Seit November 2021 darf Andreas Renner nicht mehr in seinem Job arbeiten, bekam aber bislang seine vollen Bezüge: mehr als 8.000 Euro im Monat. Der Ex-IdP stand wegen sexueller Nötigung vor dem Landgericht Stuttgart und war im Juli 2023 freigesprochen worden. Das Verfahren ist rechtskräftig abgeschlossen, allerdings läuft noch ein Disziplinarverfahren aus, außerdem wird wegen Bestechlichkeit gegen ihn ermittelt. Die Anklageerhebung, so wird gemutmaßt, steht unmittelbar bevor.
Lange hatte Renners oberster Dienstherr, Innenminister Thomas Strobl (CDU), nicht viel getan in der Causa. Insofern kam die Meldung überraschend, dass Renner nun vorläufig des Dienstes enthoben ist, womit auch sein Gehalt vorläufig gekürzt wird. Die Opposition sieht sich bestätigt, Renners schillernde Anwältin Ricarda Lang – berühmt geworden in einer berüchtigten Gerichtsshow von Sat.1 – hat bereits Klage eingereicht. Viele Einzelheiten dürften aus Datenschutzgründen nicht öffentlich werden, teilte das Innenministerium mit. Vor geraumer Zeit waren zwei Richter:innen ins Innenministerium abgeordnet worden, um Verfehlungen des einstigen Spitzenbeamten zusammenzutragen und zu bewerten. Ihre klare Einschätzung: Die Verfehlungen reichen aus für eine vorläufige Dienstenthebung.
Etliche der Renner belastenden Erkenntnisse stammen aus dem Untersuchungsausschuss des baden-württembergischen Landtags zur Besetzungs- und Beförderungspraxis in der hiesigen Polizei. Demnach hat Renner in sein Büro im Landeskriminalamt geladen, es gab Alkoholrunden, er hatte Kolleginnen-Kontakte über die Dienstzeit hinaus und erklärte seltsam offensiv von sich aus, kein Verhältnis mit der neuen Beamtin an der Spitze des Sondereinsatzkommandos (SEK) in Göppingen zu haben. Dabei war das von niemandem unterstellt worden.
Ein sexueller Übergriff reicht nicht für eine Entlassung
Dreh- und Angelpunkt der jetzt getroffenen Entscheidung sind die Ansprüche an einen Staatsdiener, die höher sind als an Angestellte oder sonstige Normalos. Ein böser Treppenwitz ist, dass der Vorwurf der sexuellen Belästigung – der Auslöser der gesamten Affäre – nicht ausgereicht hätte, selbst wenn Renner nicht freigesprochen worden wäre.
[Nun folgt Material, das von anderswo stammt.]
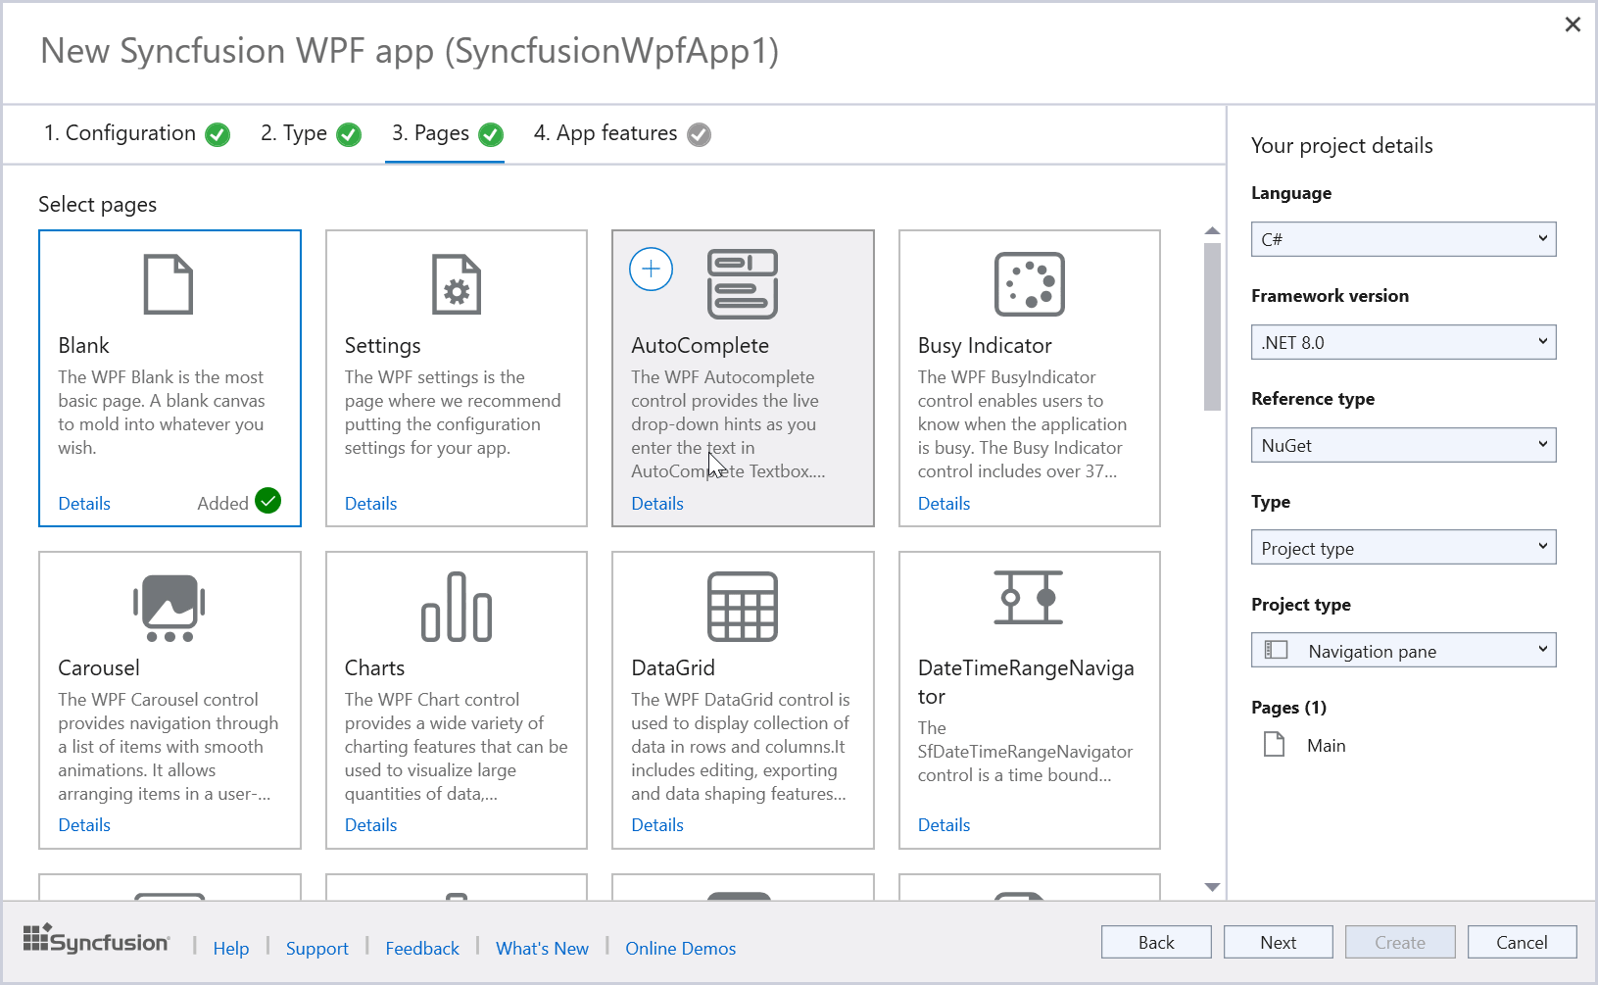Image resolution: width=1598 pixels, height=985 pixels.
Task: Choose the Charts bar graph icon
Action: (x=456, y=608)
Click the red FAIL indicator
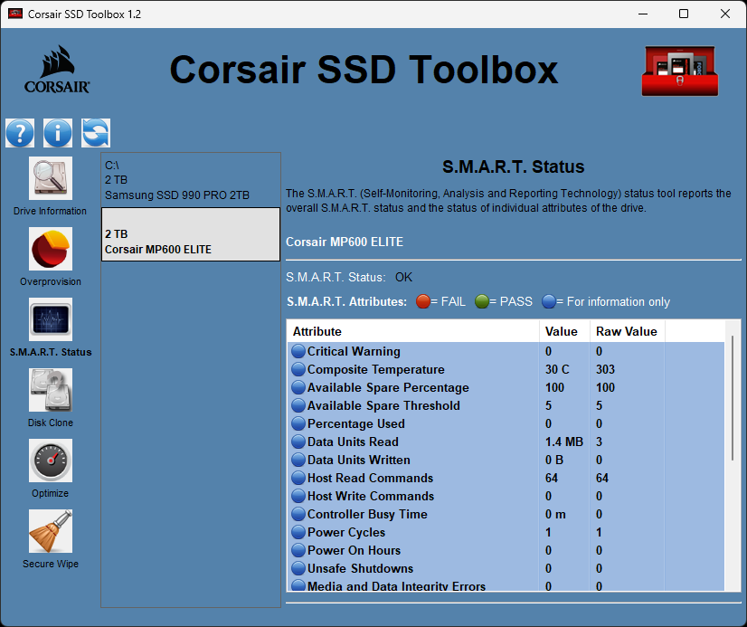This screenshot has height=627, width=747. click(422, 301)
Das Innenministerium bezieht sich auf eine Rechtsprechung aus den 90er-Jahren, wonach ein einziger sexueller Übergriff unzureichend für eine Entlassung wäre.
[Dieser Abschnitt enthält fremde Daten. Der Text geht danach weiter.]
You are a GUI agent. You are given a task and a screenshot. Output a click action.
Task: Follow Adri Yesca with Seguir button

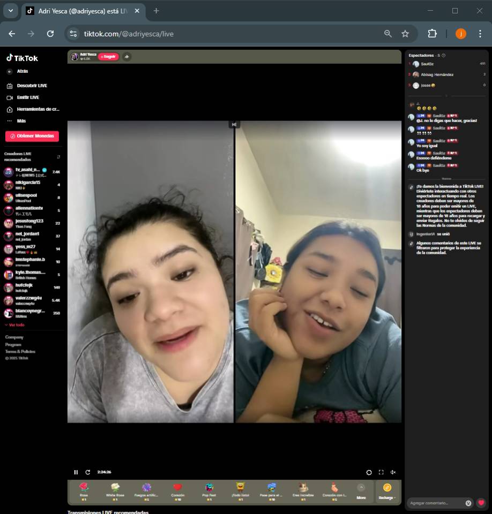pyautogui.click(x=108, y=57)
Inzwischen liegen allerdings andere Urteile vor. etwa durch das Verwaltungsgericht München. Dieses stufte es vor zwei Jahren im Falle eines Polizeiobermeisters in der Funktion eines Fahrlehrers als "ein schweres Dienstvergehen" ein, "innerdienstlich eine Anwärterin im Rahmen der Ausbildung sexuell belästigt zu haben und sich weiteren Anwärterinnen im Rahmen der Ausbildung gegenüber durch sexuell anzügliche Bemerkungen verbal unangemessen verhalten zu haben". Das wiederum stelle ein "erheblich vertrauens- und ansehenschädigendes Verhalten" dar.
In der Causa Renner muss der Freispruch im Juli 2023 durch das Landgericht Stuttgart zweifellos als Entlastung bewertet werden. Außerdem kritisieren selbst Strobls Juristen-Parteifreunde den Umgang des Ministers mit einem Anwaltsschreiben im Disziplinarverfahren. Das hat der Innenminister bekanntlich an einen einzigen Journalisten in Erwartung der Veröffentlichung durchgestochen, angeblich um, wie er mehrfach betonte, "für maximale Transparenz zu sorgen". Wer die Perspektive verändert und – im vorliegenden Falle ausnahmsweise – jene des Untergebenen Renner einnimmt, könnte aber auch zu dem Schluss kommen, Strobl habe als oberster Dienstherr mit der Weitergabe des Schreibens seine Fürsorgepflicht als Vorgesetzter verletzt.